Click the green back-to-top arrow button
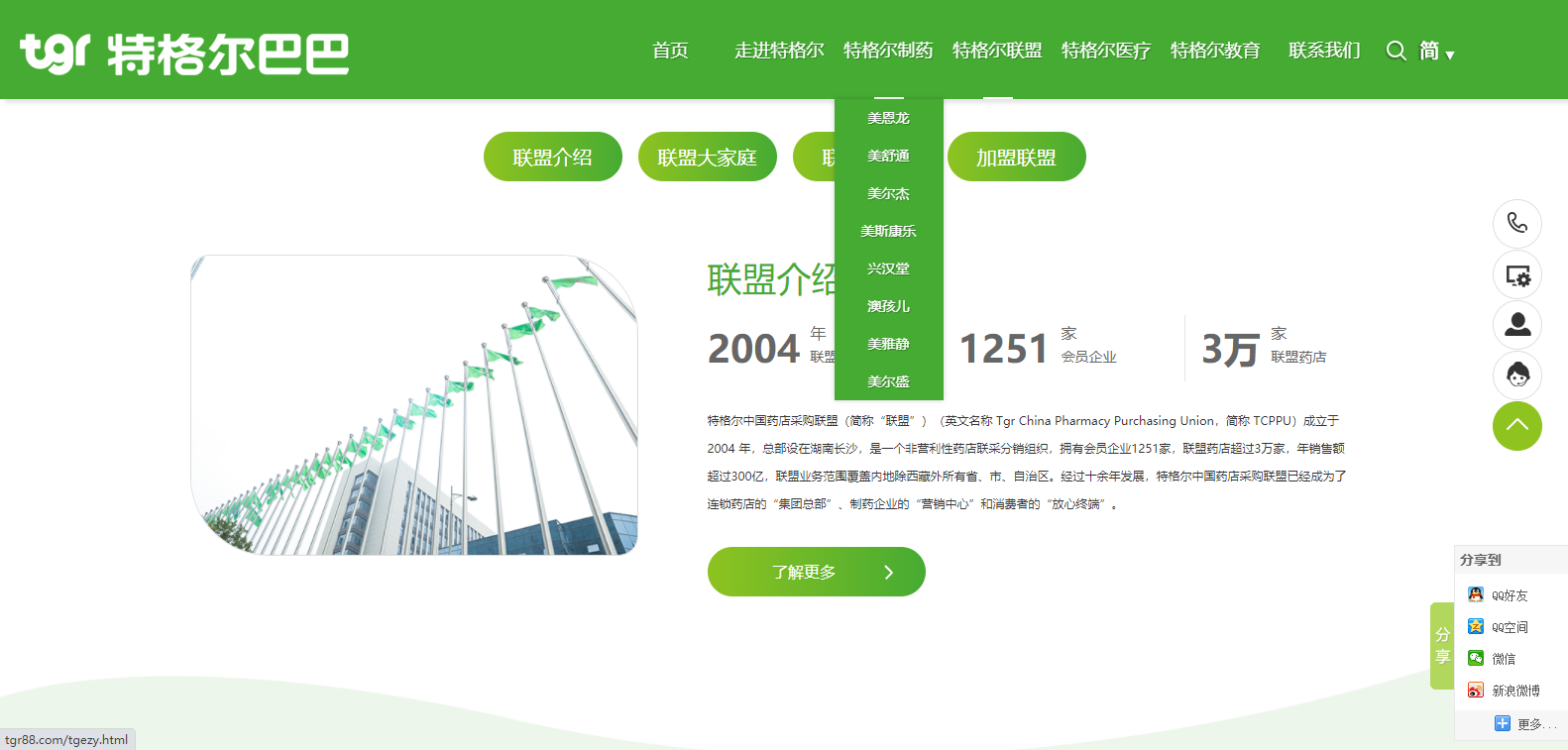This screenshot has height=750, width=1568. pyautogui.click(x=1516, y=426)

...

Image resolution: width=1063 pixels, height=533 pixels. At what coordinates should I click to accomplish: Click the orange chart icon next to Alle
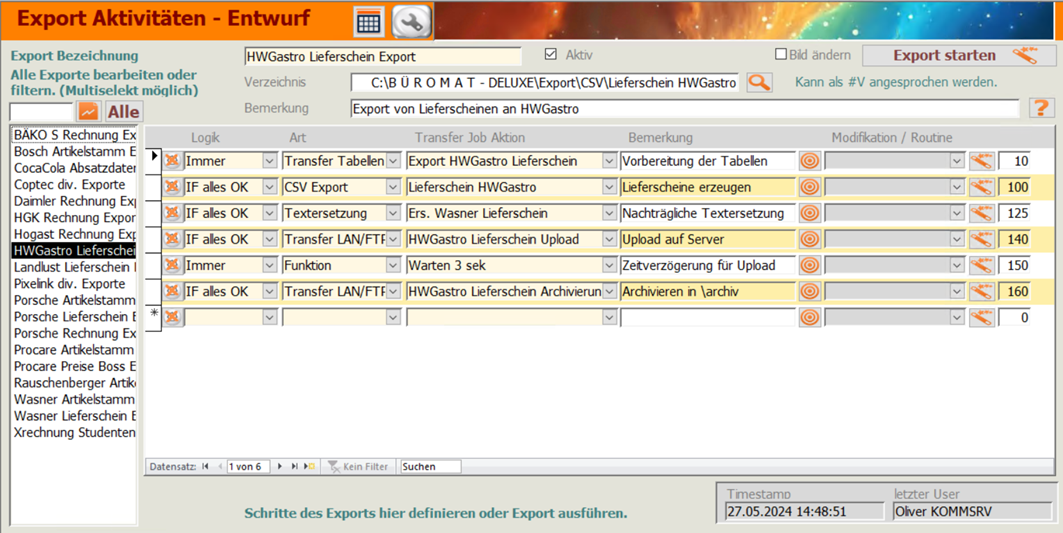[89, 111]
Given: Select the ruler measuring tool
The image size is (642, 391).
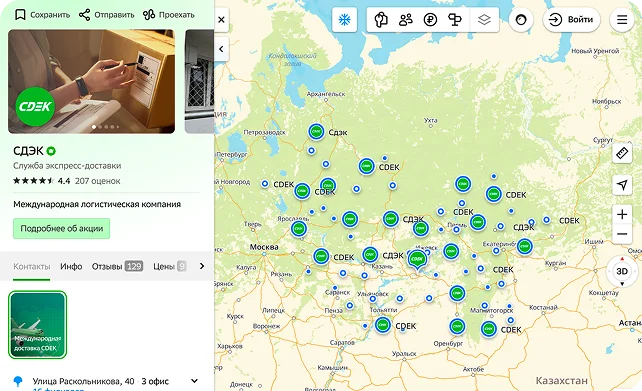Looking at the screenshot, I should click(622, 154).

...

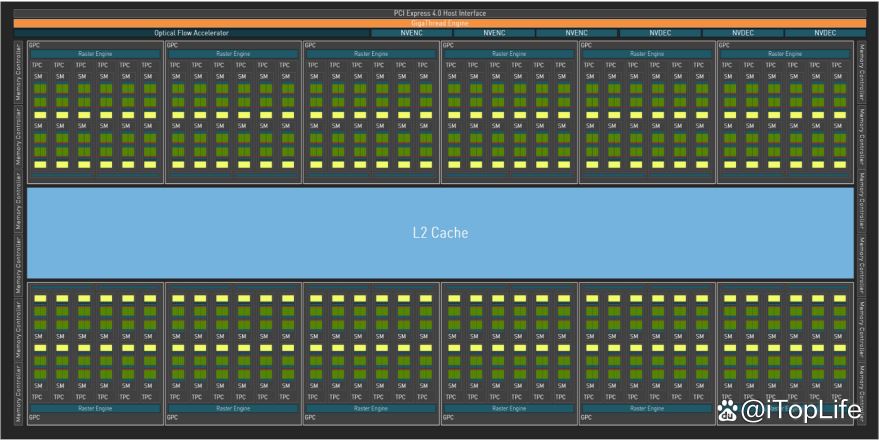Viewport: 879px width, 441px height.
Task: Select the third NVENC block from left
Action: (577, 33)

THE PROBLEM ▸ Go to the line above that has "Image resolution: width=1063" and copy exactly from there down to the line that has "Given: Select the ruler measuring tool", both included. Leave the pictures out.

EXERCISE ANSWER ▸
Image resolution: width=1063 pixels, height=533 pixels. At what coordinates should I click to accomplish: Click the orange chart icon next to Alle
[89, 111]
Given: Select the ruler measuring tool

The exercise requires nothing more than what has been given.